I can’t believe I forgot to nominate Finsterworld for a best movie Ursa Major award!
by Patch O'Furr
The Ursa Major nominations close on February 28. Send yours to support creativity. Here’s a choice that deserves recognition:
Finsterworld is far from well known. That’s too bad, because even though I gave it a lot of articles, I only just remembered to add it to my nominations. If you like smart movies and don’t hate foreign movies, seek it. (The Facebook page tells me it’s only shown once in Hollywood, and at international festivals where it got lots of awards.)
It’s likely to be the best furry-related feature film there is. I’m sure it’s the only depiction of a capital-f Furry that was ever a possible Oscar contender. (It was short-listed among Germany’s selections for Best Foreign Feature).
I’m not comparing it to huge things from Disney that are totally gateway movies, but aren’t informed by this tiny subculture.
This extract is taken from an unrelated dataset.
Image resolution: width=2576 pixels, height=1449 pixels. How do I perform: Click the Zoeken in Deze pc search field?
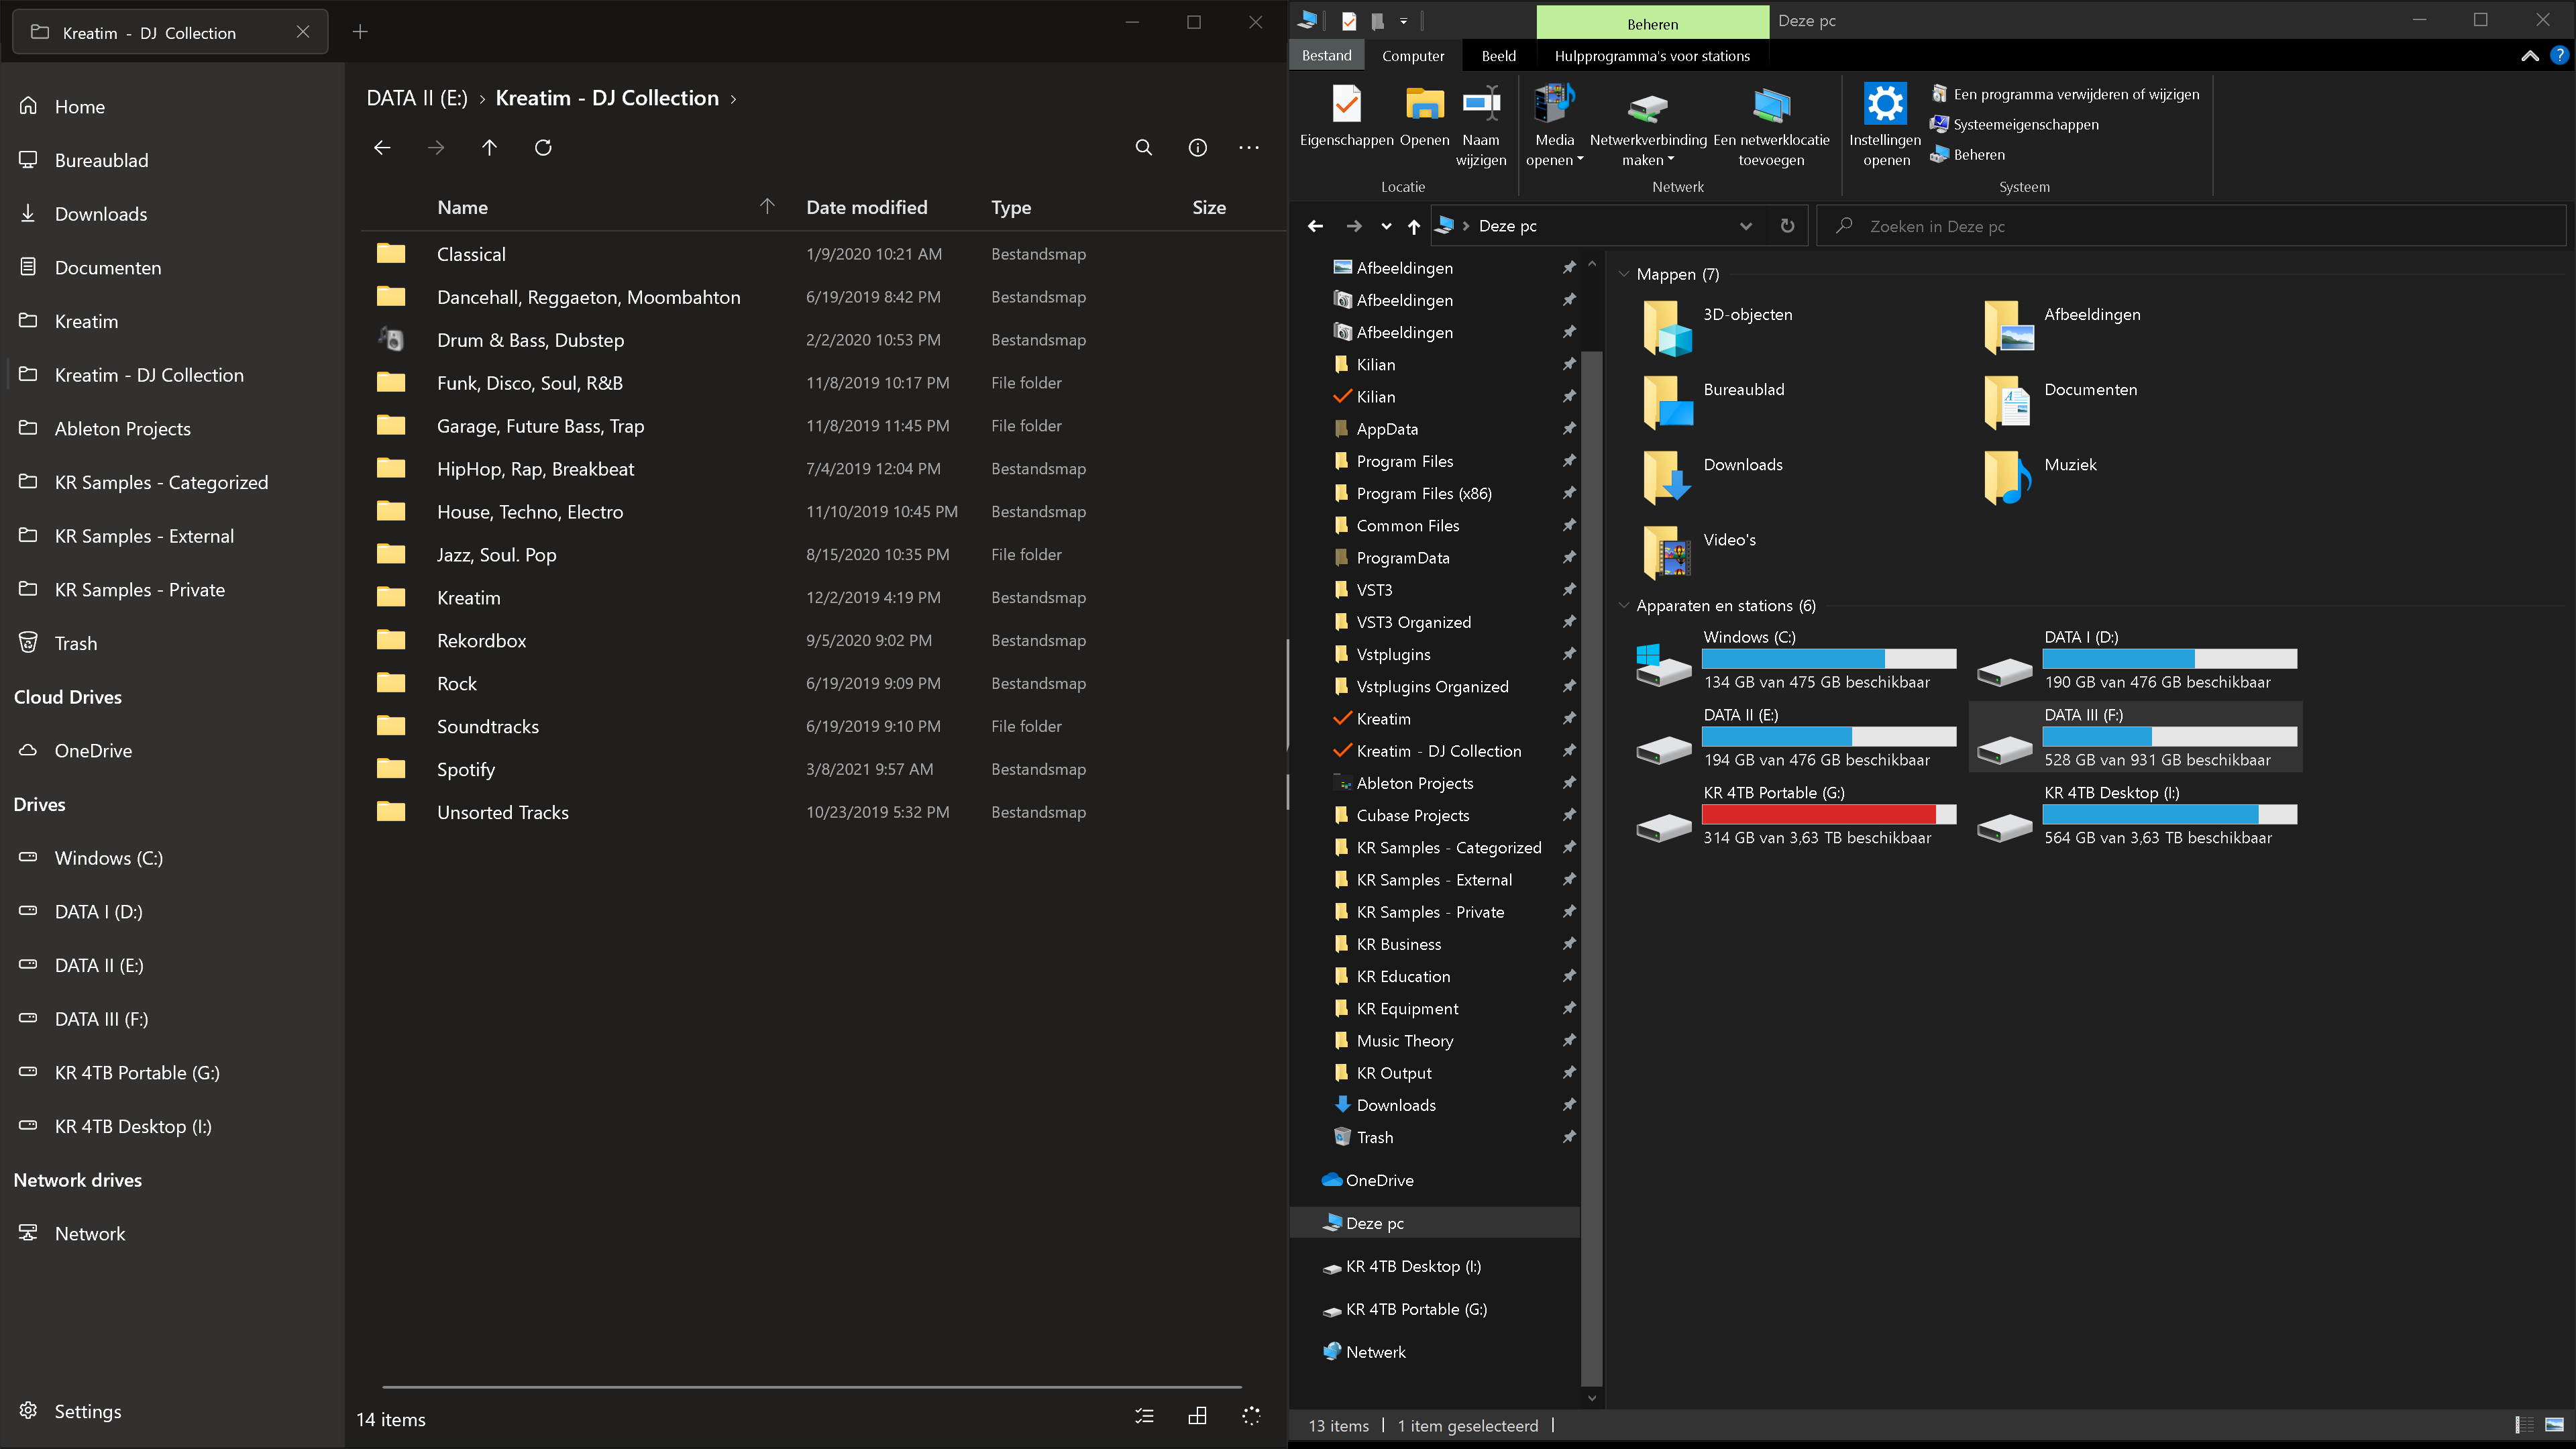[2100, 226]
Finsterworld has a fursuiter who goes to furmeets. The director used actual fursuits, and research and advice from Germany’s Furry scene.
It’s one reason to recommend a movie, but the real reason isn’t for a Furry movie, it’s for a good movie.
Finsterworld is a very, surprisingly good movie. I had low expectations when a festival director solicited a review and sent me a private screener. I thought it would be just some average indie thing. Nope.
It’s good for qualities that Hollywood puts secondary to showboating and explosions. It’s smart human scale drama, with modest budget but high meaning. It’s entertaining with warm characters. But beneath the surface…
Finsterworld is very German. (“This might be one of the most German movies of all time.”) It’s full of Angst and alienation – not simple detachment, but philosophy about Social alienation. Like the concept inspired by German philosophers like Marx, who put compelling moral meaning behind hard-to-practice Socialism. “Individuals become estranged to themselves in the quest to stay alive, where ‘they lose their true existence in the struggle for subsistence'”. Most simply, it’s the paradox where the harder you work for a living, the less you get to live. That’s an empty feeling. This movie expresses it through characters who need to be touched, but can’t.
In Finsterworld, fur is softness and life. Society is the cold, painful, but necessary “chicken wire mother” (a thing that hurt monkeys who needed it, in Harry Harlow’s infamous psychology experiment, that helped spark the animal rights movement). The Furry is tragically repressed.
As we looked at Germans, how we felt after spending time in other countries, we saw that this is a culture of non-touching/non-contact. Then there came the Furry story, and with the furries it is about contact.
“Finster” means Dark. It’s a movie of ideas, like the deep dark universal Angst in every unhappy nation and family. It also has relatable performances and story, with shocking WTF comedy. The Furry character is only a minor part of a large ensemble of characters, so it’s not all about him – he’s just the heart.
Simple impressions may cause upset about “furry fetish” content. It doesn’t do sensationalizing. It’s very sincerely thoughtful. Reward the moviemakers.